* **Given records**:
^^^^

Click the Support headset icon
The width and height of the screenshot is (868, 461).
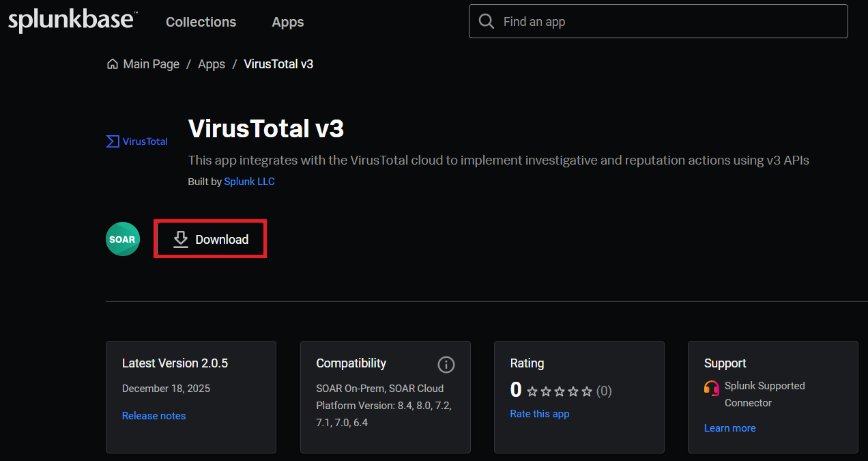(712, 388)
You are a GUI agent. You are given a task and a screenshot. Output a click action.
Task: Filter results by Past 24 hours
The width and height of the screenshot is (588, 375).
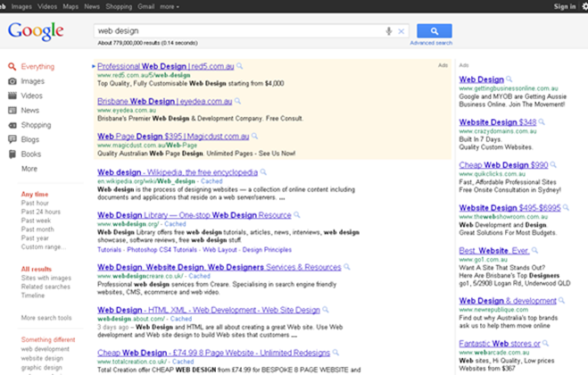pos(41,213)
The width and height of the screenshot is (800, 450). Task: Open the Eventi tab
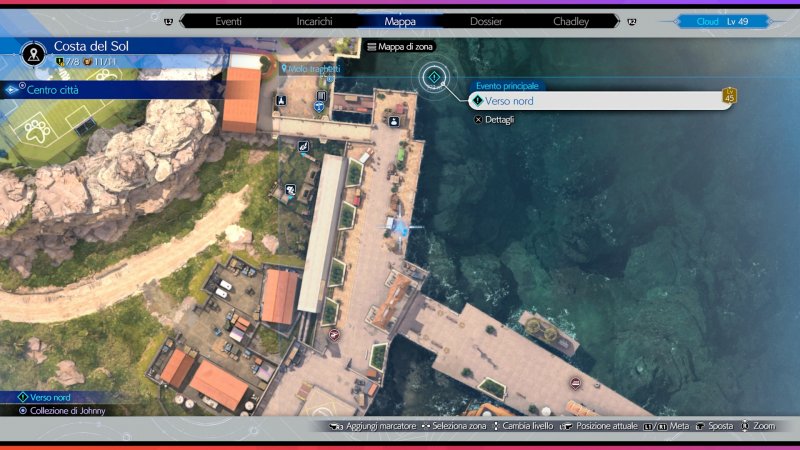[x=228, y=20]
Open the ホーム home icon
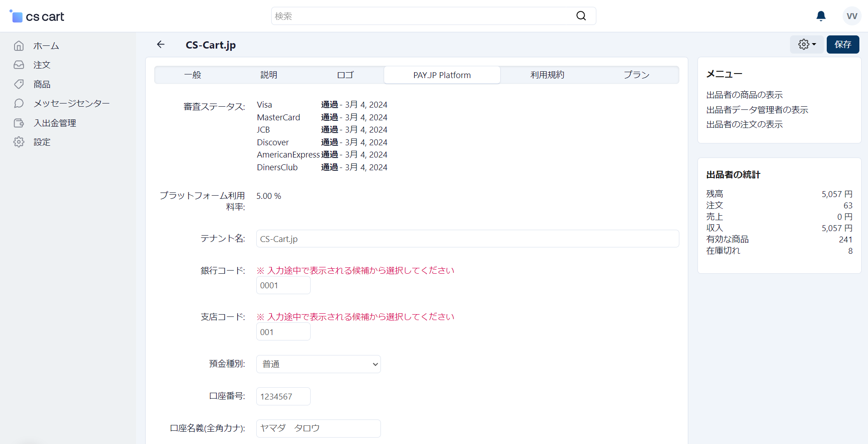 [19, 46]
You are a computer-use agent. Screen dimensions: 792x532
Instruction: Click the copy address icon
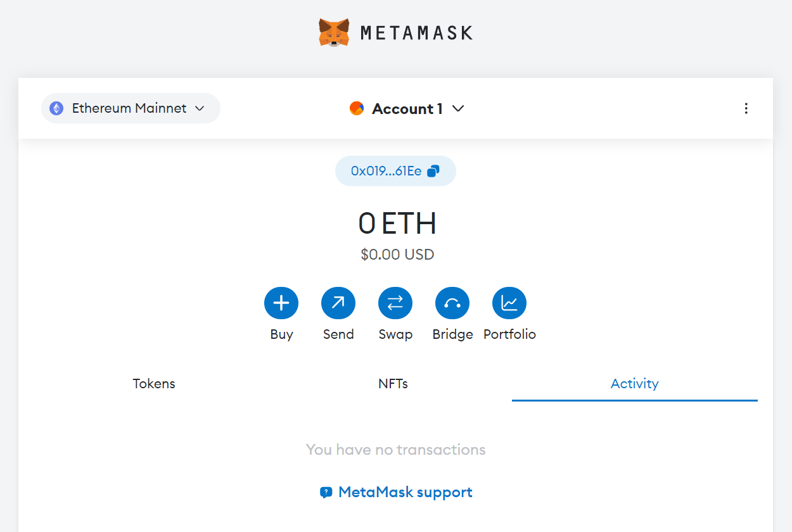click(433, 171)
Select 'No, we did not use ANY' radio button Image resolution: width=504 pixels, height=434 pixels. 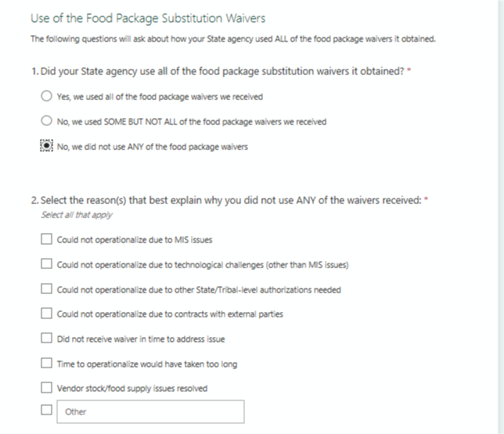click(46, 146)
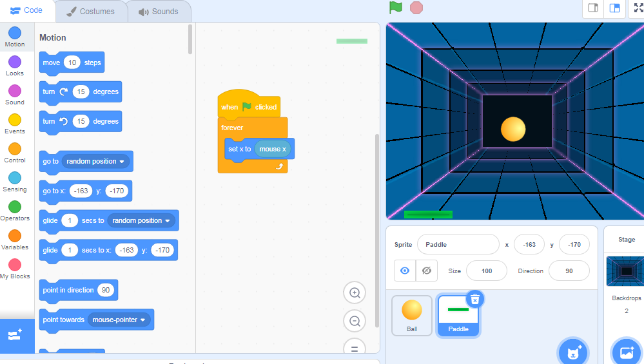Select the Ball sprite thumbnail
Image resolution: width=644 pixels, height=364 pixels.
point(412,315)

^^^^

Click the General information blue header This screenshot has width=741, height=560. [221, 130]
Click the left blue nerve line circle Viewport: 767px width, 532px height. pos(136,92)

^^^^

Across the whole listing above, report each line that includes "blue".

Click the General information blue header This screenshot has width=741, height=560. [221, 130]
Click the left blue nerve line circle Viewport: 767px width, 532px height. pos(136,92)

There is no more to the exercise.